[[ GIVEN RECORDS, beginning ]]
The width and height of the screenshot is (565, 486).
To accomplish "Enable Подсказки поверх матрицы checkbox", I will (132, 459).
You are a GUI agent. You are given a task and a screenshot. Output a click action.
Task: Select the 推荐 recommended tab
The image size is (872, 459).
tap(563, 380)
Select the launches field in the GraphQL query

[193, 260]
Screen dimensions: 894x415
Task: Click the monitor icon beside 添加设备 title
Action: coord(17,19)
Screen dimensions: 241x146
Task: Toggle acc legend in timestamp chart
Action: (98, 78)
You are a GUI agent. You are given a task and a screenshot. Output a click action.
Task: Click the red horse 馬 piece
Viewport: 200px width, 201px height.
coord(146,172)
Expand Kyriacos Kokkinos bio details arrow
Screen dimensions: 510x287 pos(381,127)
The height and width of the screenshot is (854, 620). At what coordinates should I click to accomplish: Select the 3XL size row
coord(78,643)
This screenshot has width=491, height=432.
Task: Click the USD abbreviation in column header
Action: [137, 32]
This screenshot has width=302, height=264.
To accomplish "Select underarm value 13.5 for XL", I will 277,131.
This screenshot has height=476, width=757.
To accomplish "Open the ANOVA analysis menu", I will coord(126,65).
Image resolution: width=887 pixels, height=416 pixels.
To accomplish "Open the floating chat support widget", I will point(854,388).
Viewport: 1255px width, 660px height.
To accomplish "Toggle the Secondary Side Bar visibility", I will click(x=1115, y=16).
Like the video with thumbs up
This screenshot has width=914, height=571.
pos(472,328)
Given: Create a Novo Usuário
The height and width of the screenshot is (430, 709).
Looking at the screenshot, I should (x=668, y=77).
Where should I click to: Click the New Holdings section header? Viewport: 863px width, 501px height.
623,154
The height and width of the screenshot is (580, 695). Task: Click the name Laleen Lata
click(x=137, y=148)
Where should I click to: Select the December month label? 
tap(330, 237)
[[ GIVEN RECORDS, end ]]
### EXERCISE DIRECTIONS
In the records above, return only the line that contains "Task: Select the 推荐 recommended tab" and every line after it through the last, exactly as they appear.

### THE ANSWER
Task: Select the 推荐 recommended tab
The image size is (872, 459).
tap(563, 380)
Select the launches field in the GraphQL query

[193, 260]
Screen dimensions: 894x415
Task: Click the monitor icon beside 添加设备 title
Action: coord(17,19)
Screen dimensions: 241x146
Task: Toggle acc legend in timestamp chart
Action: (98, 78)
You are a GUI agent. You are given a task and a screenshot. Output a click action.
Task: Click the red horse 馬 piece
Viewport: 200px width, 201px height.
coord(146,172)
Expand Kyriacos Kokkinos bio details arrow
Screen dimensions: 510x287 pos(381,127)
The height and width of the screenshot is (854, 620). At what coordinates should I click to accomplish: Select the 3XL size row
coord(78,643)
This screenshot has width=491, height=432.
Task: Click the USD abbreviation in column header
Action: [137, 32]
This screenshot has width=302, height=264.
To accomplish "Select underarm value 13.5 for XL", I will 277,131.
This screenshot has height=476, width=757.
To accomplish "Open the ANOVA analysis menu", I will coord(126,65).
Image resolution: width=887 pixels, height=416 pixels.
To accomplish "Open the floating chat support widget", I will point(854,388).
Viewport: 1255px width, 660px height.
To accomplish "Toggle the Secondary Side Bar visibility", I will click(x=1115, y=16).
Like the video with thumbs up
This screenshot has width=914, height=571.
pos(472,328)
Given: Create a Novo Usuário
The height and width of the screenshot is (430, 709).
Looking at the screenshot, I should (x=668, y=77).
Where should I click to: Click the New Holdings section header? Viewport: 863px width, 501px height.
623,154
The height and width of the screenshot is (580, 695). Task: Click the name Laleen Lata
click(x=137, y=148)
Where should I click to: Select the December month label? 
tap(330, 237)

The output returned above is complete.